Others go even further. Jews have never been genetically or otherwise ‘a people’, argues the historian Shlomo Sand in his new best-seller The Invention of the Jewish People. The ancestors of most Western Jews were medieval converts to Judaism, he suggests, arguing, highly controversially that Jews therefore have no exclusive right to modern-day Israel.

This flies in the face of most received wisdom that the Jews are indeed, inter alia, a race – which is why, at a recent roundtable for the Jewish Chronicle, its literary editor Gerald Jacobs commented people routinely say that someone “looks Jewish.” It is also why, thanks to historically low rates of intermarriage, Ashkenazi Jews (who make up 80 percent of all Jews) are one of the most coherent genetic groups that exist.

But identity transcends both race and religion. “I do none of those things which an Orthodox Jew would say are the things that define you as being Jewish,” said the writer Howard Jacobson at the same roundtable. There is a celebrated Talmudic story of a would-be convert who said to a famous rabbi: “I want to become a Jew, teach me the Torah while I stand on one foot”. He received the answer: “What is hateful to you, do not do to your neighbour. The rest is commentary. Go and learn.”

Jacobson locates his Jewishness in that story, in the love of commentary. “It doesn’t matter what you are commentating on,” he said. “It is the love of “go learn”. That is what it is for me to be Jewish.”

There are even those who locate the essence of being Jewish in being a community of suffering. The philosopher Sartre did that. Writing in 1948 he said that Jewish identity “is neither national nor international, neither religious nor ethnic, nor political: it is a quasi-historical community” and argued that the Jewish experience of anti-Semitism preserves – even creates – the sense of Jewish community. “It is the anti-Semite who creates the Jew,” he wrote.

Many Jews agree. “Our enemies have shaped Jewish life,” said the journalist and broadcaster Jonathan Freedland at the roundtable. “People say: ‘Because they hate us, because we survived to defy Hitler, those are the reasons why you have got to stay Jewish’. A number of people’s Jewish identity is formed out of persecution stories”. Yet that will not do either. Israel’s ruthless treatment of the Palestinians gives the lie to the self-definition of powerlessness and the threat of annihilation.

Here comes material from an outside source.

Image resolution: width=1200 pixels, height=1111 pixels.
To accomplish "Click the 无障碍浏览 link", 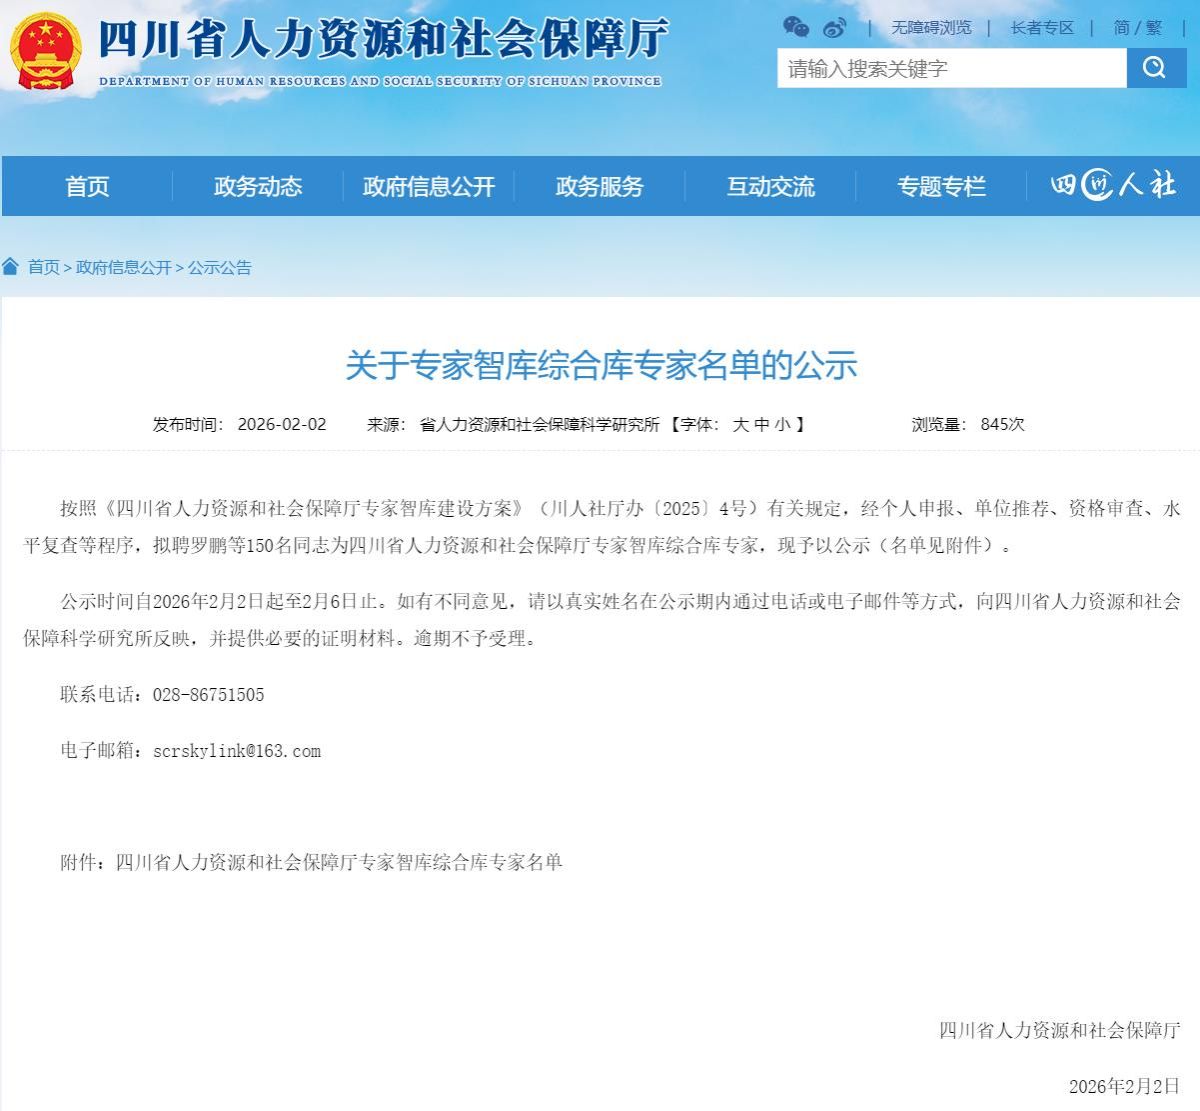I will pyautogui.click(x=931, y=28).
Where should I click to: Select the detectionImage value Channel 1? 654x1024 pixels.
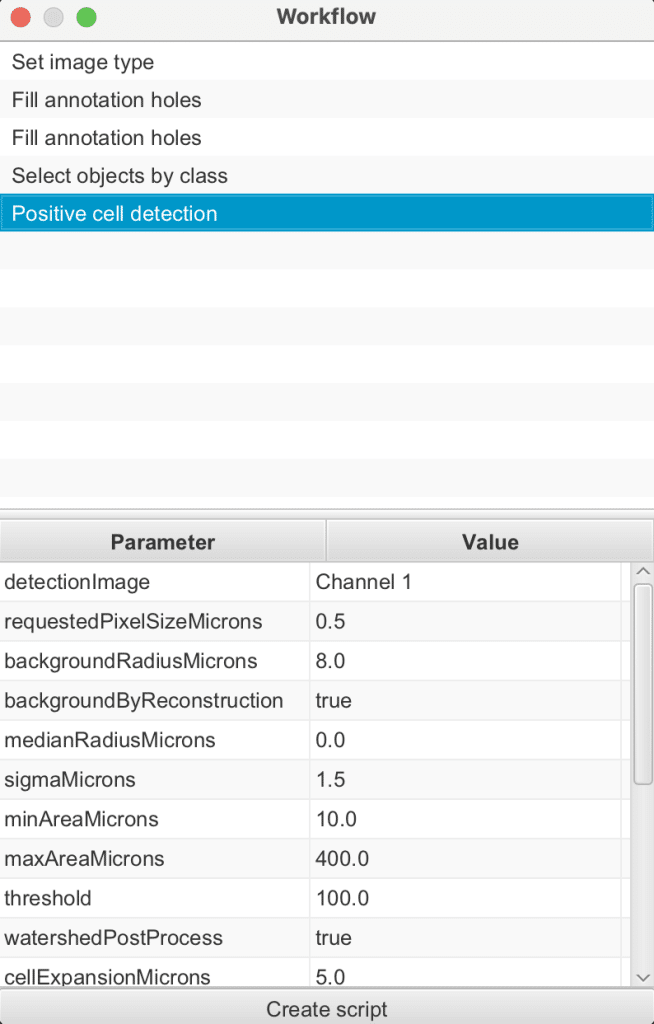(364, 582)
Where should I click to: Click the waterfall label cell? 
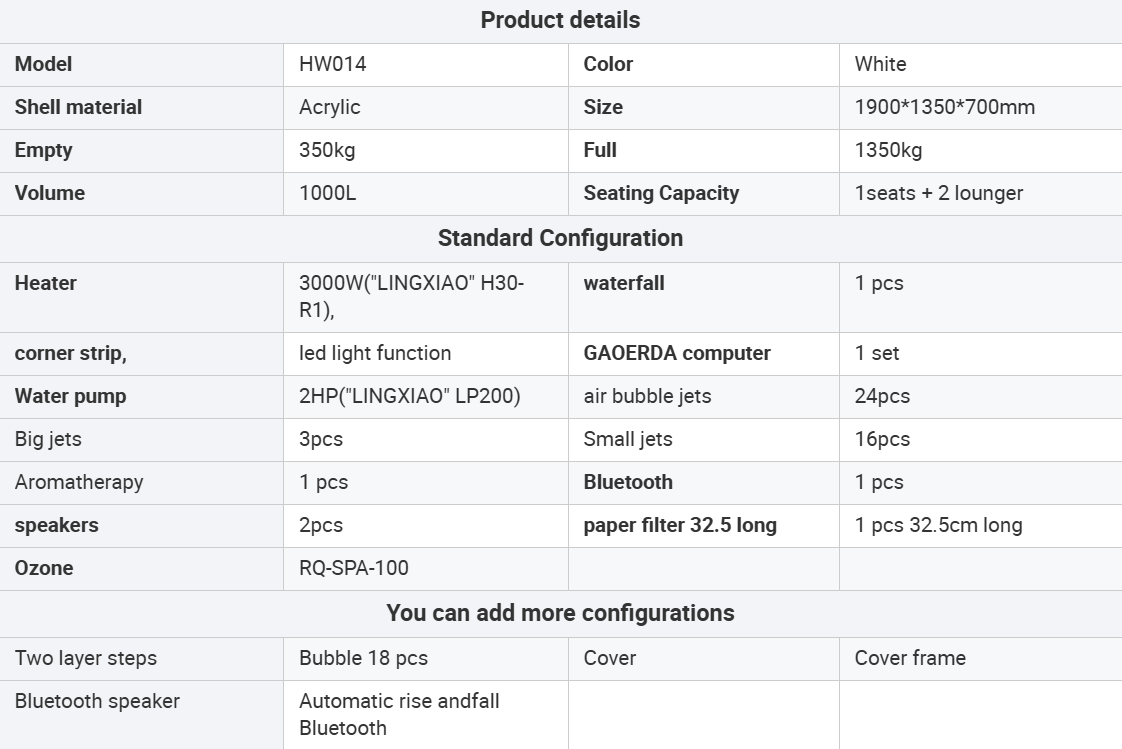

“We are neither a race nor a religion. We are something like a civilisation,” said Freedland. Or a family, says the American tv rabbi, Shmuley Boteach.

“It seems to me that the logical outcome of this discussion could be that there is no such thing as a Jew,” concluded Gerald Jacobs wryly.

Perhaps we should leave the last word with Sigmund Freud. “Since I don’t believe in any religion whatsoever, including Judaism,” he once said, “and since I despise all forms of nationalism, including Zionism, it may be asked what, then, is left of me that remains Jewish - to which I would reply, a very great deal and probably its very essence.”